Em nome da segurança – de quem? - e da prevenção contra a ação de organizações malévolas, somos todos definidos como suspeitos, uns mais do que outros, é verdade, mas ainda assim todos nós. Bastante tenebrosa essa nova relação, que, aos poucos, mas a passos largos, vem se desenhando entre cidadãos e Estado. Cade vez menos o Estado requer a nossa voz, a nossa palavra ativa, a vivacidade de nossa agência e participação na esfera de deliberação e decisões públicas, e cada vez mais exige nossa cumplicidade e submissão canina em ceder nossos corpos, nossos dados e informações às perícias, registros, fichamentos, etc.
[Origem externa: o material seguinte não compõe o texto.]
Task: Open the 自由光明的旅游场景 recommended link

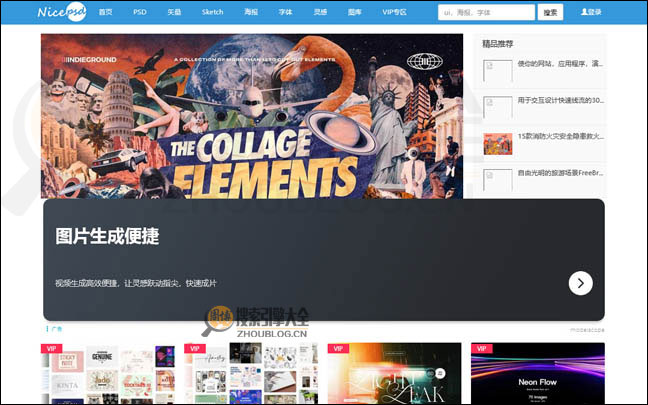Action: coord(560,172)
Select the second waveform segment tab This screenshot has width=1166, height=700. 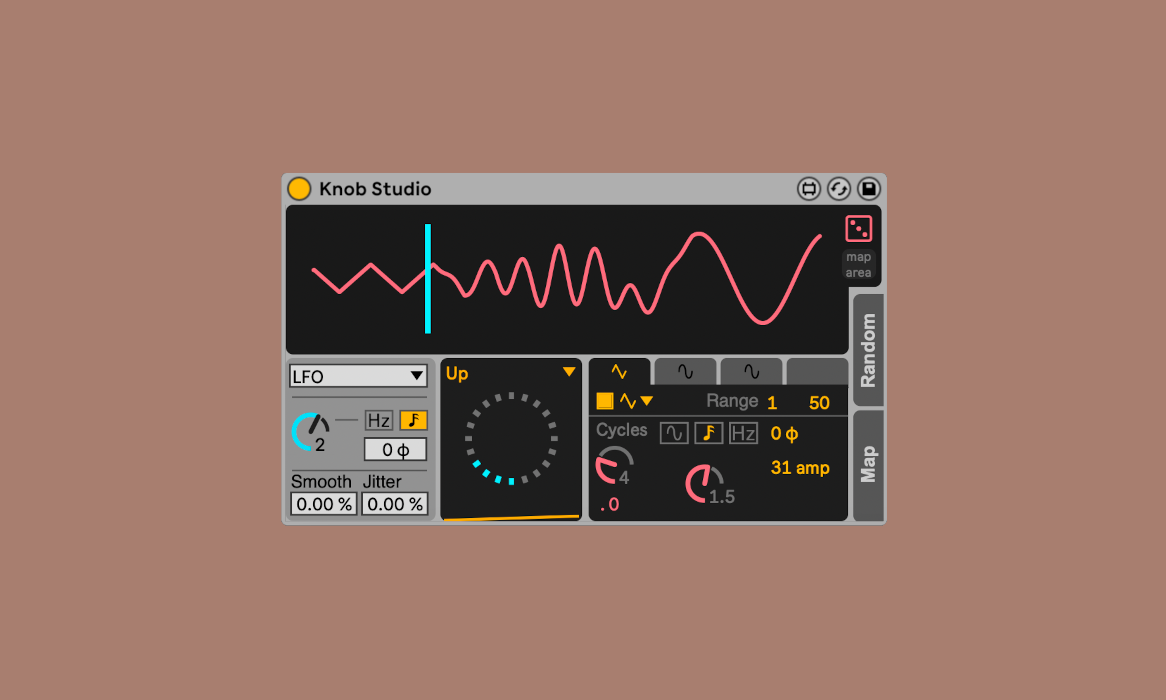(685, 372)
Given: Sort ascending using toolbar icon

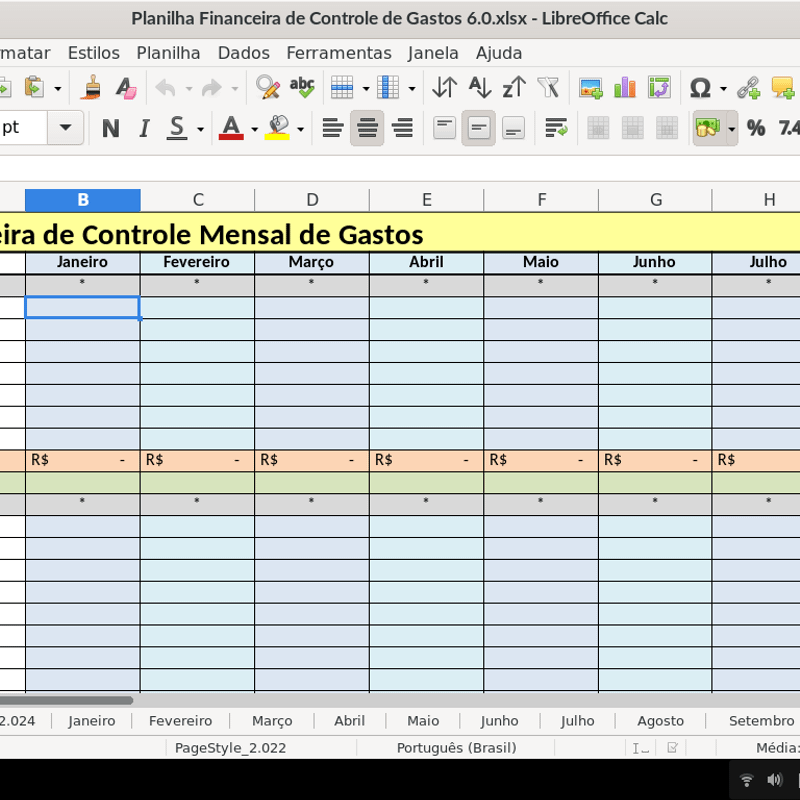Looking at the screenshot, I should (x=479, y=89).
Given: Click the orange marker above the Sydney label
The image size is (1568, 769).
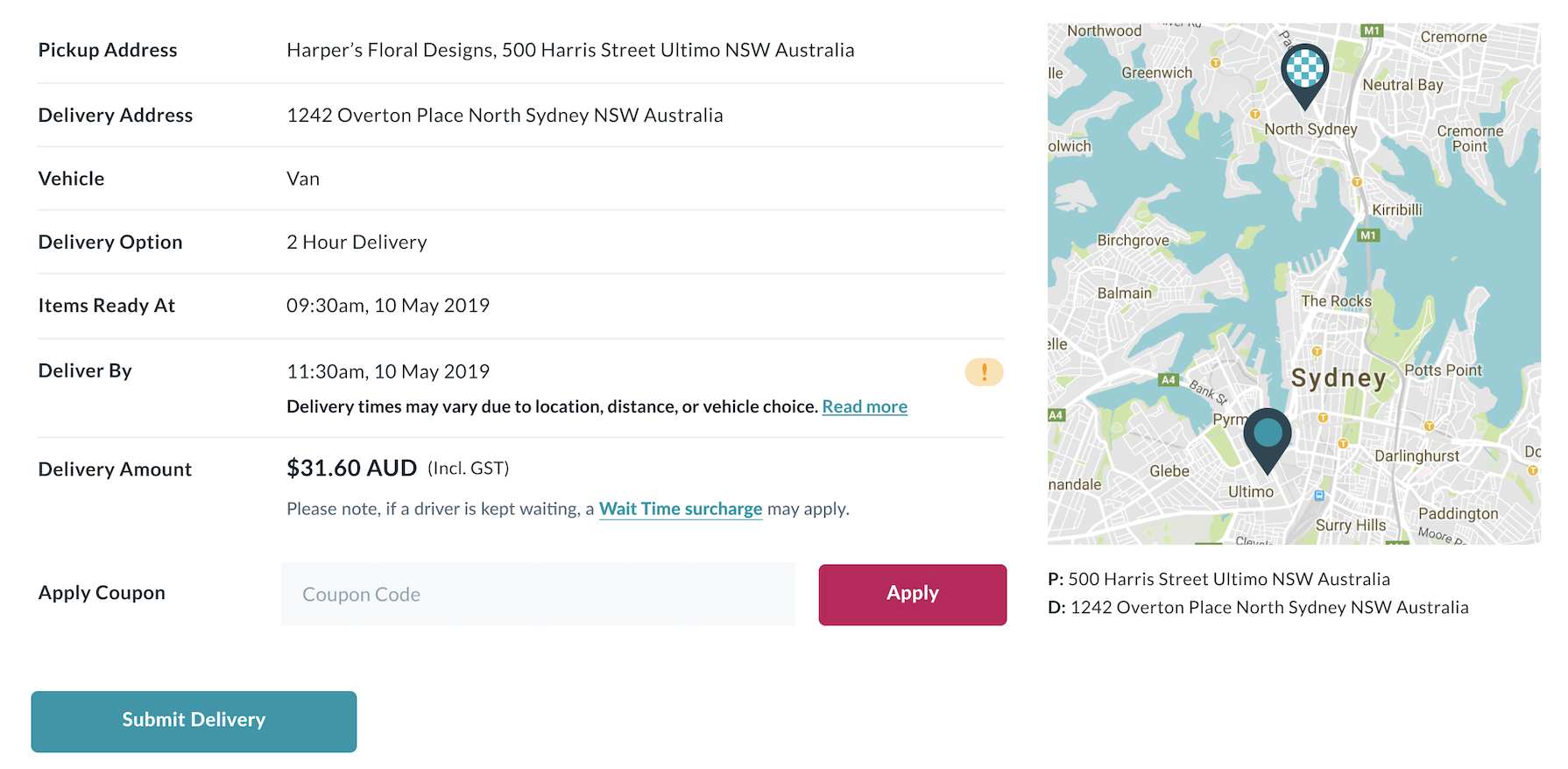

Nossa epiderme e nudez interessa mais ao Estado do que nossa inteligência.

Antes de encerrar, vale lembrar para aqueles, não amantes do erotismo pós-moderno, que as autoridades, num gesto valoroso de romantismo, permitirão a opção, para os que se sentirem incomodados com a frigidez e o superficialismo da máquina, do “apalpamento”. Cada dia mais me convenço que há mais razão em temer aqueles que nos dizem estar nos protegendo do que os terroristas.

Alyson Thiago F. Freire

Referência:

ELIAS, Norbert. 1993. O Processo Civilizador, vols. 1 e 2. Rio de Janeiro, Jorge Zahar Editor.

Um comentário:

  1. Acho muito interessante as questões que circundam o fato sociológico do corpo em tela.
    Não se trata da pele, em temperatura e volume, odor e oleosidade, mas de sua imagem. Em branco gelo, tela fria. O controle dos corpos que interessa ao estado, faz questão de grifar que não quer o corpo em tela para a masturbação dos policiais,rsrsrsrs...
    os ambientes de exame sem erotismo algum, não quer o gozo da posse corpórea do outro, o mistério.
    Está tudo na superfície... são apenas portais eletrônicos que contam as filas, e lhes atribuem diversas distinções burocráticas.
    Por que não perguntam se alguém prefere ficar nu mesmo?